The task :: The reply should contain all of the data below, word for word.
# # # # #
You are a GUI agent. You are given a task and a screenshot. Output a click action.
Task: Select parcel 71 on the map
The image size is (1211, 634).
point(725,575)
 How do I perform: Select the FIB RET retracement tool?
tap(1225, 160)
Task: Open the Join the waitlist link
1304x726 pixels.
# # # # #
Task response ::
You are a GUI agent. You are given a task and a screenshot. Output a click action.
Task: Select parcel 71 on the map
The image size is (1211, 634).
point(725,575)
 How do I perform: Select the FIB RET retracement tool?
tap(1225, 160)
Task: Open the Join the waitlist link
1304x726 pixels.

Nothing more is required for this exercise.